I felt I somehow had to seduce the adults into listening to a children’s story.  One [influence] was a book I read about directing, which said, Try never to put too much real information in the first ten minutes, because everyone’s still getting used to the idea of being in the theater, and whether they’re comfortable or not, and whose arm is bumping up against whose.  But he said that if you’ve done your job, by the end of the play the audience becomes one person.  You can look out from backstage and see the faces of the people in the audience, and they’ll become like children.  You’ll see them mimicking the expressions of the people on stage.  I’ve had occasion to do that, including in King Lear.  I was waiting to make an entrance for a curtain call, and I could watch the audience every night watching [William] Hutt, as Lear, bring Cordelia on stage [in the Stratford Theater Festival production, 1988].  I could see the magic of these adult faces becoming children, reflecting the pathos of the stage, being so unguarded.  It’s a magical thing when that happens.  They’ve lost their self-consciousness and they are breathing literally as one person in the audience.

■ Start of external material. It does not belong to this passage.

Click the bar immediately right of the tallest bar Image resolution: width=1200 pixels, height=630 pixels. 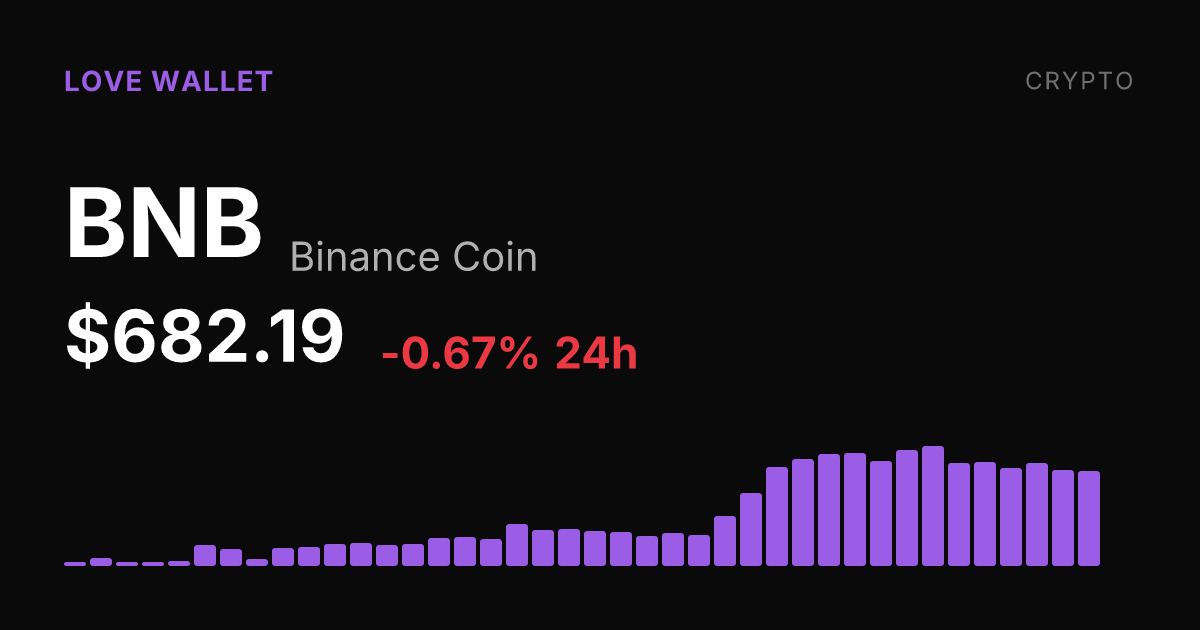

How can I persuade a group of adults to become children while watching this show?  I want to put them at their ease by saying, I don’t want to get into that magic stuff right away—I’m just like you, I’m freaked out about time.  Being late for the opening is really kind of me—completely scattered, never quite having it together, the keys are lost, I’m in a meeting and I have to step out to deal with my son who’s burned a hole in the pot in the kitchen.  I felt it was only fair to come clean.  I couldn’t be the omniscient narrator right off the bat, I had to screw it up, and with the audience try to allow us all to go back and hear a simple child-like story, if that doesn’t sound too pretentious.  As an actor, I felt like I had to go through the process, if the audience was going to go through it.  It seemed like the only way I could feel this was going to be comfortable and honest, in a way.

It’s a hell of a thing, telling your own story.  Standing up there and saying, “My name is Susan Coyne and I once had a fairy write to me.”  And not have everyone gag!

It reminds me of what Geoffrey tells Oliver in the first season of Slings and Arrows, that “drama is that willing suspension of disbelief for the moment that constitutes poetic faith.” It seems that the idea of poetic faith is really vital in your work.

Stanislavski calls it “the magic if.”  It’s such a lovely expression for any kind of art.  It’s always the magic if.